Doe v. Kamehameha Schools: "Kill Haole Day" is not a reasonable concern

March 05, 2010 | By PACIFIC LEGAL FOUNDATION

Author: Ralph W. Kasarda

For anyone unfamiliar with Native Hawaiian language, a "haole" is a term used to describe a foreigner, especially a white person. Over time, it has become a derogatory slang term to be used in contempt of white people. See here.

While some Native Hawaiians may use the term in contempt, others use the term in connection with racial animus.  For instance, a tradition in Hawaiian schools includes "Kill Haole Day." On Kill Haole Day, which is traditionally the last day of school before summer, some school children of Hawaiian ancestry harass and beat up white students. The tradition dates back to the 1950s, and still occurs. See here and here Even the Southern Poverty Law Center, which is known for tracking and exposing hate groups, has documented racially motivated attacks against white students and adults by native Hawaiians. 

Recently, in Doe v Kamehameha Schools, the Ninth Circuit Court of Appeals held that white students could not bring a lawsuit anonymously as "Doe" plaintiffs against an alleged discriminatory private school system, using fear of reprisal as justification. Though racial hatred and racially motivated assaults on white students are well documented, as noted above, the court found that any such fear was "unreasonable."

An unintended consequence of this decision may be to quell lawsuits brought by non-Native Hawaiian students seeking to enroll in the prestigious Kamehameha Schools, which is a generously funded private school system in Hawaii As the court noted, the Kamehameha school system has a private educational endowment worth $9.1 billion, which is more than most private universities. It is not surprising that the Kamehameha Schools, funded both by this huge endowment and student tuition, provide an excellent education.

But the Kamehameha Schools gives such preferences to students of Native Hawaiian descent, that students of other races are virtually excluded. That is despite the fact that in Runyon v McCrary, the Supreme Court held that commercially operated private schools could not discriminate in enrollment on the basis of race.  In 2003, by a 8-7 decision, the Ninth Circuit rejected a constitutional challenge to the discriminatory enrollment policy of the Kamehameha Schools. The case settled before it could be heard by the Supreme Court.

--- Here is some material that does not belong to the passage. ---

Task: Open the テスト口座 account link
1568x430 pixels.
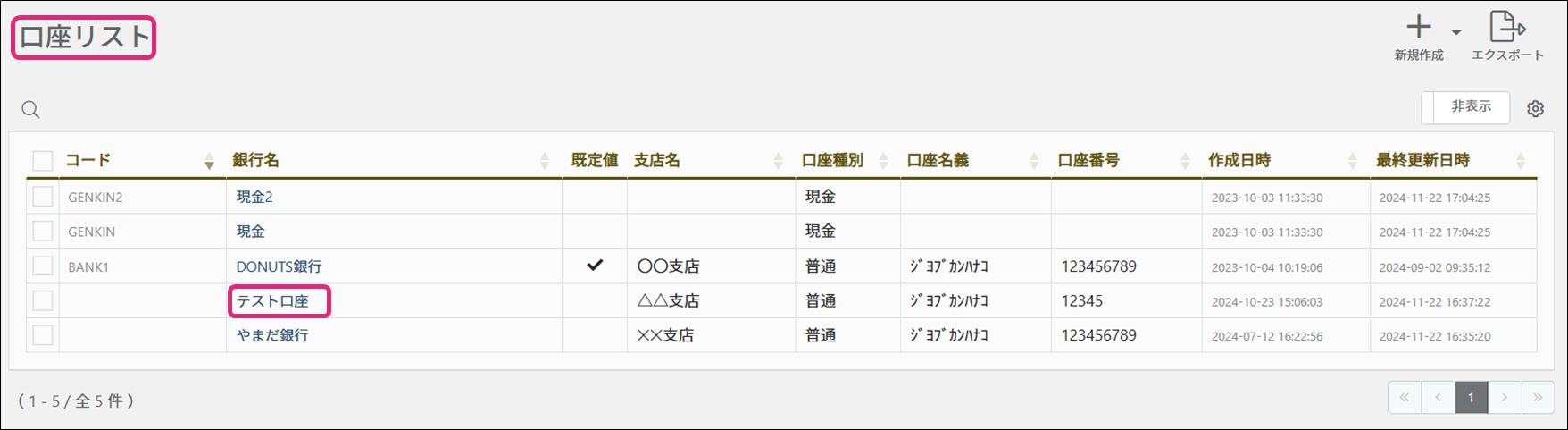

At least one blogger respectfully suggests that Non-Native Hawaiian students who identify themselves and continue to challenge the legality of the Kamehameha Schools will face real and certain harm.  The blogger also questions whether the court would have ruled the same way if the case involved minority students challenging a private school for whites only:     

Would the Ninth Circuit's ruling really be the same as it is here if we were talking about Little Rock in 1957? Would the Ninth Circuit really say that a district court could legitimately have found that the Little Rock Seven unreasonably feared for their safety? I think not. And, in this regard, the colors may have changed, as well as the reasons (and perhaps even the legitimacy of the opposition).